残った子供は延長保育、預かり保育、という名目で18か19時頃まで預かっていた。
その子供達と遊ぶのが私のメインの仕事だった。
日中は出来ない、空中にパチパチ光る熱や電気を持たないプラズマのようなものをたくさん浮かべて、それに当たらないようにスタートからゴールまで行く遊びや、パズルのピースが時間や何かの条件で変形する高難易度すぎるパズルをしたり、水彩でセルアニメ(手塚治虫のベラドンナみたいなやつ)を作ったりした。
外は真っ暗で夜の神様達が闇の中を行ったり来たりしていて、その巨大さと光を必要とせず真っ暗闇で俊敏に動き回る様子が私は少し怖いというか、畏れ、尊敬と勝てねー感と逆らっちゃいけない感でちょっとビビり、子供達が怖がらないように外の見える窓のカーテンを閉めた。
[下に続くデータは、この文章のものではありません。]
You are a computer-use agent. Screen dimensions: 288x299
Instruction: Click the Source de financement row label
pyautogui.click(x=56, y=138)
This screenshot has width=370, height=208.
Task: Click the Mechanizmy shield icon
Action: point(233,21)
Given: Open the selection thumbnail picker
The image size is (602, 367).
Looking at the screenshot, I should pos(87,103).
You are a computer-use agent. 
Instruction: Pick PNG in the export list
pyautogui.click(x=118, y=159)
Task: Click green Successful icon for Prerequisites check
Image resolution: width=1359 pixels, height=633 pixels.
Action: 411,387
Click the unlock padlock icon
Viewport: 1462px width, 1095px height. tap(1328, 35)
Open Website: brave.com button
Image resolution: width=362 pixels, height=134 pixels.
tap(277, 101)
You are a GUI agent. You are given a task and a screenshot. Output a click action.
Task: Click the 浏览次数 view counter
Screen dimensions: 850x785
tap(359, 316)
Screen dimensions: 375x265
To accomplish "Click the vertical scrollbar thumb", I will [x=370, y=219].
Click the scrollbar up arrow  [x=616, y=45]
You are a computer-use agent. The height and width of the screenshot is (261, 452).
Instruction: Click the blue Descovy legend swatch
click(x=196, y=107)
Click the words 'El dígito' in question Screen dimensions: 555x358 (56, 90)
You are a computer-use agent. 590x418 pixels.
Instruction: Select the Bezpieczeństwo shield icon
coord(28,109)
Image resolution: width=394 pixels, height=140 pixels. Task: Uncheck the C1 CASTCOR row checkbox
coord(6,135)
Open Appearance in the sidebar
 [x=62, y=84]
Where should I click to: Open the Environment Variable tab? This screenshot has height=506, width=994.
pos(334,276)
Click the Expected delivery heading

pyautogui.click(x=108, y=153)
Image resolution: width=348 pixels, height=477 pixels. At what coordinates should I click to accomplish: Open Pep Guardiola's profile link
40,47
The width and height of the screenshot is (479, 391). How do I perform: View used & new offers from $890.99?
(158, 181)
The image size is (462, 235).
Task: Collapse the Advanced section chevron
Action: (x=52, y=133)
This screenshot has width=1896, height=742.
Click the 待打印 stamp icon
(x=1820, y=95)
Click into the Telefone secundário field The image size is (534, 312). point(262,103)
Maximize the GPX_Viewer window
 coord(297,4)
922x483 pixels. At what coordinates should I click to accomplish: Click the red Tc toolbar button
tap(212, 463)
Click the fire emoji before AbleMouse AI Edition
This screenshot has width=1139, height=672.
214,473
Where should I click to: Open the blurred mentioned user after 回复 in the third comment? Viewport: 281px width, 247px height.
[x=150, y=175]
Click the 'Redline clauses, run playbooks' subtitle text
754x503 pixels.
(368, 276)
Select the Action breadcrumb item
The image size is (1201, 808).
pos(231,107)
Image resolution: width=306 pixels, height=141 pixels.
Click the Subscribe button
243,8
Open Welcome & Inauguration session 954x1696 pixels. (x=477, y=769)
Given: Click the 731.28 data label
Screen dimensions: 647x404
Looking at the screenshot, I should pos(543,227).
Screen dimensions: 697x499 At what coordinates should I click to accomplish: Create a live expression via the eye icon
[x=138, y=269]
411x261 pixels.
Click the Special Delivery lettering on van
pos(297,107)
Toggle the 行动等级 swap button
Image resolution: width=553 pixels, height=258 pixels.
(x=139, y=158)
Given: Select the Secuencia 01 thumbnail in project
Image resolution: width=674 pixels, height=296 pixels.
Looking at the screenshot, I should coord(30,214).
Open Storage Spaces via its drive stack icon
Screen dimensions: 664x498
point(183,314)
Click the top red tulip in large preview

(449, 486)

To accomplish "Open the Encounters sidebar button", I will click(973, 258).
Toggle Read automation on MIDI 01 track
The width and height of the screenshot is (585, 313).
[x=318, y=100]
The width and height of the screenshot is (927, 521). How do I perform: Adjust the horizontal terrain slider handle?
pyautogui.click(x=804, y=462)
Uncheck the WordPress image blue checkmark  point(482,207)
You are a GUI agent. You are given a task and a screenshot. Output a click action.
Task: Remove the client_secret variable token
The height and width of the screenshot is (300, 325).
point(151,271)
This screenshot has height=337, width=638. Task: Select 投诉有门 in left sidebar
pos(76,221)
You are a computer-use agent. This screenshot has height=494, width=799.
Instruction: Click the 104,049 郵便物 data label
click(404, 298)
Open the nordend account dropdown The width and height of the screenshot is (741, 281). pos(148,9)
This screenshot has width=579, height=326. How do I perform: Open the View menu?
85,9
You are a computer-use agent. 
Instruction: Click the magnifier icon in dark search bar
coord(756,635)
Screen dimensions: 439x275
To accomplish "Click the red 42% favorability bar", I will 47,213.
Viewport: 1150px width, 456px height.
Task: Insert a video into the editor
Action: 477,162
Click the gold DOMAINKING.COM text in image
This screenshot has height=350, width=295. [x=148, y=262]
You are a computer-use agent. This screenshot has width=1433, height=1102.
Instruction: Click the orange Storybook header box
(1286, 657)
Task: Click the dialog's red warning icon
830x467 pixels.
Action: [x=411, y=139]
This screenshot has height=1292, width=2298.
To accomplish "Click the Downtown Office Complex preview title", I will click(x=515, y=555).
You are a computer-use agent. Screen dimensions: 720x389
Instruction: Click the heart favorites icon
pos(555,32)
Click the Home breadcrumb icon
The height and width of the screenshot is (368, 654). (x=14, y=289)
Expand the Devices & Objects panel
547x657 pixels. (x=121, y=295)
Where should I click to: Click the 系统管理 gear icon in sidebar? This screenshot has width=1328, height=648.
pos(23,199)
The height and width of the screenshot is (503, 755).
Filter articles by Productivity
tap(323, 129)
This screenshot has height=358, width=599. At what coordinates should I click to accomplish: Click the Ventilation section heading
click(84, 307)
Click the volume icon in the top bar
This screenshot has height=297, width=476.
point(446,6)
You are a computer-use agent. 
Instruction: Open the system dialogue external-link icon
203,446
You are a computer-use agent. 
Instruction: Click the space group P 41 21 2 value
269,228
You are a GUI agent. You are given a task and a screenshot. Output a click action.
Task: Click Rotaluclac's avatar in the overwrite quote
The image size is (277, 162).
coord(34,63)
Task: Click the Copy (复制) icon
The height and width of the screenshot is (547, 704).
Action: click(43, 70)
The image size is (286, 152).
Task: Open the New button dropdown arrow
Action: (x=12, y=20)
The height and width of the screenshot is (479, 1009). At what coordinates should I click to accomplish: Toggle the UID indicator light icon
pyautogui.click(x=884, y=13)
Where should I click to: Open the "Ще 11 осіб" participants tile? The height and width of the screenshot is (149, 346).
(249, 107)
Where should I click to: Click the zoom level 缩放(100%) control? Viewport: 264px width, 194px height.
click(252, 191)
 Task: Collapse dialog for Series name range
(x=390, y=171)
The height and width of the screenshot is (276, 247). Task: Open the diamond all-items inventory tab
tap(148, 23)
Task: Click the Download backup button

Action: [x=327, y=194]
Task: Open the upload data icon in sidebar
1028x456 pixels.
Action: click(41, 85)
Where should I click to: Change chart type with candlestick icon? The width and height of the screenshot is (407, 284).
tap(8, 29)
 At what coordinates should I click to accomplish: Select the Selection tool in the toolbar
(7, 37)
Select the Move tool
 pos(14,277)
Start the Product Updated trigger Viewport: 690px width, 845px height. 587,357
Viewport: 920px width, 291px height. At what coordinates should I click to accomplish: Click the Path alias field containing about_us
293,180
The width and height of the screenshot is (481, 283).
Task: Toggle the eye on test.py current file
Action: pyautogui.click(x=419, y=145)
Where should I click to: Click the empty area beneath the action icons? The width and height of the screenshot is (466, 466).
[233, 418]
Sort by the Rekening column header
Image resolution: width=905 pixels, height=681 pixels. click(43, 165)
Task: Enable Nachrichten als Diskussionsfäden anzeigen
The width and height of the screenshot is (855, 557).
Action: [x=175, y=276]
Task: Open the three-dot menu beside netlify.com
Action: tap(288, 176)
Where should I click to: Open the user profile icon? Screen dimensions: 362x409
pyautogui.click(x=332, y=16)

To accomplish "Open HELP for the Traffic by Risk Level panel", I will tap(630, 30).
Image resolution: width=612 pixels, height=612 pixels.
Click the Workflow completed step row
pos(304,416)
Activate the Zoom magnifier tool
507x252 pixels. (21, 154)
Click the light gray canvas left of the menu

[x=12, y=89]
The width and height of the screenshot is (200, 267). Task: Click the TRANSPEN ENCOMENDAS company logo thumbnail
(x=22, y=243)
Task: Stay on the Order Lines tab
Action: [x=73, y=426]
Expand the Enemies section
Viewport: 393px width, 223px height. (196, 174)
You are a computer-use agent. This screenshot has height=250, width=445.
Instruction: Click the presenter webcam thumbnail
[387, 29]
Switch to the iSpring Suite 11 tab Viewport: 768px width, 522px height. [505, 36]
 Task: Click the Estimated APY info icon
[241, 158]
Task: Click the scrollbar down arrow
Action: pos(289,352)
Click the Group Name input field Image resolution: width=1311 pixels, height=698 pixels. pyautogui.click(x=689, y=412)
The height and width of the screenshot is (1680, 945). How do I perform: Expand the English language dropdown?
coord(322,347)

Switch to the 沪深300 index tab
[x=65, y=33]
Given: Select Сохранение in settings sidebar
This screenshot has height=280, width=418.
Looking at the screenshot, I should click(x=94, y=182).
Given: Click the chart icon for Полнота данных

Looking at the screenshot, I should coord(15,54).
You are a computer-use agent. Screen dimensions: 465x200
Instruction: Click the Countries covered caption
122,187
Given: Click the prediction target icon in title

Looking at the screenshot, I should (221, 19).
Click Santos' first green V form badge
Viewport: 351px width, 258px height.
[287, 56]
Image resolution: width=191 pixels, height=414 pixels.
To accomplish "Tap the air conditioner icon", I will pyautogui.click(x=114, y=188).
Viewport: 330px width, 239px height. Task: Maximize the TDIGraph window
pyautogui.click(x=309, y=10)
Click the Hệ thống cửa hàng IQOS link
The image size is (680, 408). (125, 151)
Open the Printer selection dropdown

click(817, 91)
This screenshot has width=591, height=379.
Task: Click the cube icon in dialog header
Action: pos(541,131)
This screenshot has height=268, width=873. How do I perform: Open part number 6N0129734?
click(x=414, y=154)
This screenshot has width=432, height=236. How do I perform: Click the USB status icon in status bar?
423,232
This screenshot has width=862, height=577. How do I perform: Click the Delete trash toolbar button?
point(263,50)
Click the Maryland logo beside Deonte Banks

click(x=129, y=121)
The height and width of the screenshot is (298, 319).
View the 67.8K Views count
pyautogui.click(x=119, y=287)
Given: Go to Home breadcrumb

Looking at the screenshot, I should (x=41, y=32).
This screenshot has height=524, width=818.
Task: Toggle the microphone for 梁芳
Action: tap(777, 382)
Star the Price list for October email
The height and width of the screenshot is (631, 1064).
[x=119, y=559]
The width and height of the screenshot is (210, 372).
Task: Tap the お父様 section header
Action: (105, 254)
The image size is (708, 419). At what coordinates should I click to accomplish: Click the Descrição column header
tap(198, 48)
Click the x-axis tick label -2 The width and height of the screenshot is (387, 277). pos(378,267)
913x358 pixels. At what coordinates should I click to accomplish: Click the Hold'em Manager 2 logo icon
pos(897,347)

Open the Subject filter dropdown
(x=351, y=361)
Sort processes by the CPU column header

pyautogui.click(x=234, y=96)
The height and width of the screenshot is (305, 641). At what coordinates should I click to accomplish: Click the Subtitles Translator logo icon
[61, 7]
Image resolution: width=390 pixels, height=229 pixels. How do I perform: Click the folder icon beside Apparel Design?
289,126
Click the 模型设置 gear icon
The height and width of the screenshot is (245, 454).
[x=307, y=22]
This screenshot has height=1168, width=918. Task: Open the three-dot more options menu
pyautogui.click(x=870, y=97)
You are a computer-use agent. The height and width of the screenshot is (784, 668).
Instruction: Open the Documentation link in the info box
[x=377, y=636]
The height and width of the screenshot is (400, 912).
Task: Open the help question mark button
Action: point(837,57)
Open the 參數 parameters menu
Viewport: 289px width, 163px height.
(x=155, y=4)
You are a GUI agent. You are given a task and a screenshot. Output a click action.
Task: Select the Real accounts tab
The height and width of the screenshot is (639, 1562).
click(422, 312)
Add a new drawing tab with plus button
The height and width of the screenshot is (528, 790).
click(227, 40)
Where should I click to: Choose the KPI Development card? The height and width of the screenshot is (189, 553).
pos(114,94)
園の照明は光度がかなり高くあたたかい色をしていて、とても安心できた。
次々に子供の保護者が迎えに来て、誰も居なくなると、私は園庭のサッカーゴールの周りを掃除した。
園舎と園長先生が住む家が同じ敷地内にあるんだけど、その二つの建物の間には人が1人通れる空間があって、なぜかその細い道を出たところに目立つようにゴミ袋がひとつ置いてあった。
やたらまんまるい形をしていて、中には黒い濡れた物体が入っているようだった。
なんだかそれと悪戦苦闘した記憶があるけど詳細は忘れた。
私は13日に34歳になる。
天界に来たはいいけど私はいつか歳をとって死ぬのだろうか、それとも天界にいる時点で永遠の命を授かっているのだろうか、その辺の大事な説明受けてないんですけどと思うと同時に、天界で老化が止まるとしたら、子供達は永遠に成長しないのかと思ってなんか疲れた。
帰って眠りたかった。
でも私の家ってどこだっけ…って途方に暮れてしまった。